# PROVIDED PASSAGE

· · · ·

The U.S. sees a spike in the number of insured people
Marcus & Millichap sees strong tenant demand in markets such as Louisville, Seattle-Tacoma, Portland, and Boston.
The total number of uninsured in the US has reached a new low and the medical office asset class stands to benefit from it, according to Marcus & Millichap’s 2024 National Investment Office Forecast.
This robust demographic will need and seek more visits to healthcare providers, subsequently driving tenant demand for medical spaces, particularly in markets such as Louisville, Seattle-Tacoma, Portland, and Boston.
Those areas have sub-6.5% vacancy rates. Texas has the largest percentage of uninsured residents nationwide and carries an office vacancy rate above 15 percent in San Antonio, Houston, and Dallas-Fort Worth.
Arizona and Nevada, too, have high uninsured populations, with vacancies in Tucson, Phoenix, and Las Vegas above 12%.
In Florida, some metros notably refute this trend as the state’s uninsured rate is over 11%, but West Palm Beach and Miami-Dade have some of the lowest vacancies among major U.S. markets.
Medical office projects are slated to constitute approximately 70 percent of the space completed in Tampa this year.
In 2023, fewer medical office assets changed hands than in 2022. However, transaction activity is above the 10-year average in most regions. An aging population will necessitate medical office expansions long-term.
Marcus & Millichap cited a challenged borrowing environment and said this pressure will likely ease in 2024 as many investors expect interest rate cuts.
“Additionally, private investors have become more active in the space as institutions pull back,” according to the report. “Deals in lower price tranches have increased the use of seller financing in some cases, circumventing lender-based headwinds.”

· · · ·

# DATASET EXTRACT
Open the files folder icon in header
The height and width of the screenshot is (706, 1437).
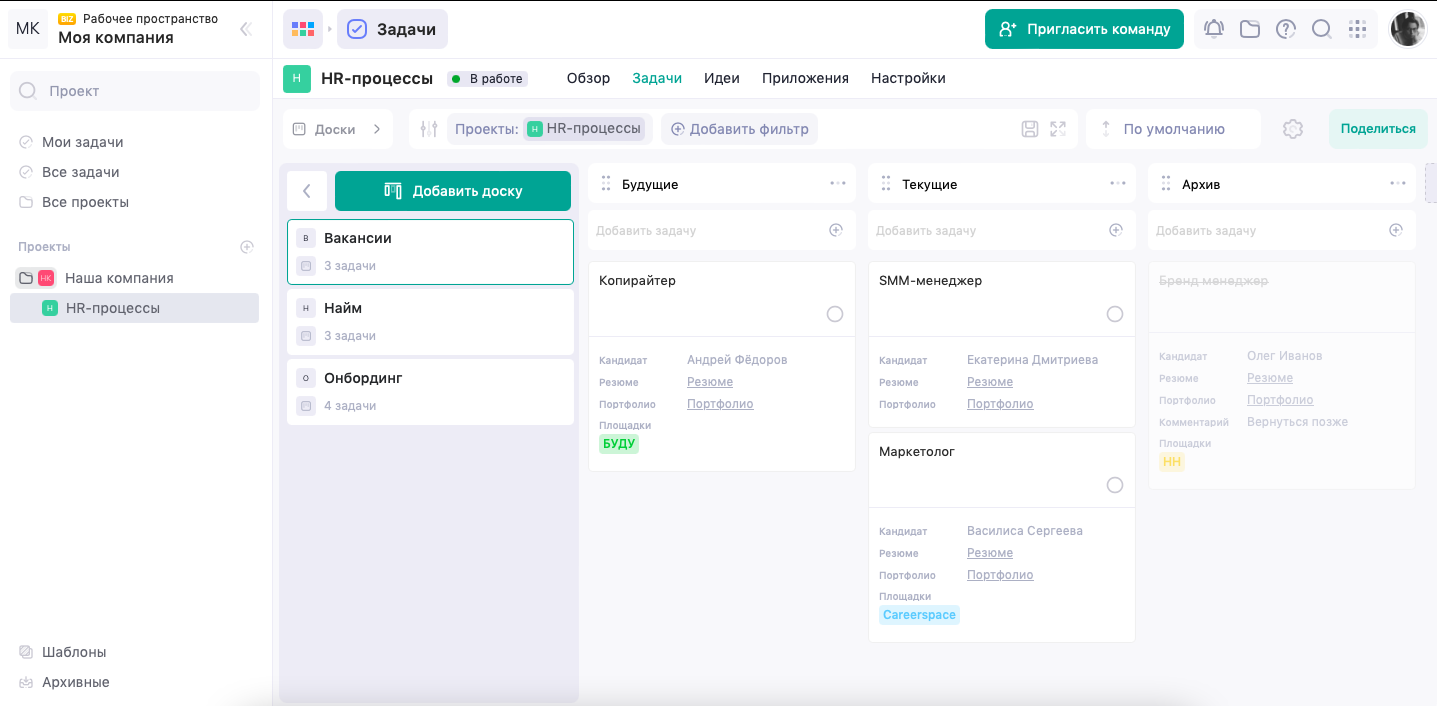[1250, 29]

· · · ·

# WHAT YOU NEED TO DO
(a) Name every U.S. state mentioned in the medical office article.
(b) Extend the medical office article past its final sentence.
The listing has no connection to the medical office article.

# ANSWERS BY TASK
(a) Texas, Arizona, Nevada, Florida

(b)
The report said that the new supply would fall to a nearly two-decade-low construction as it will be reduced by 8.5 million square feet to approximately 500,000 fewer square feet of medical office space this year compared to last. This will push total inventory up by just 0.7%.
“Limited additions will prevent any major supply headwinds going into 2024 and beyond as new starts decrease as well,” according to Marcus & Millichap.
Related: 2024 is the year of family benefits
Vacancy rates will climb by 20 bps to about 9.8%, according to the report. Meanwhile, medical office tenants will still grapple with a prevailing labor shortage, complicating operator expansion plans.
The average asking rent for medical office space will rise by 1.3% to $23.40 per square foot by December as new buildings come online, reaching a more than two-decade high. Metros such as West Palm Beach, Salt Lake City, and Portland are expected to lead the nation in rent growth, concurrent with local vacancy rates below the national average, according to the report.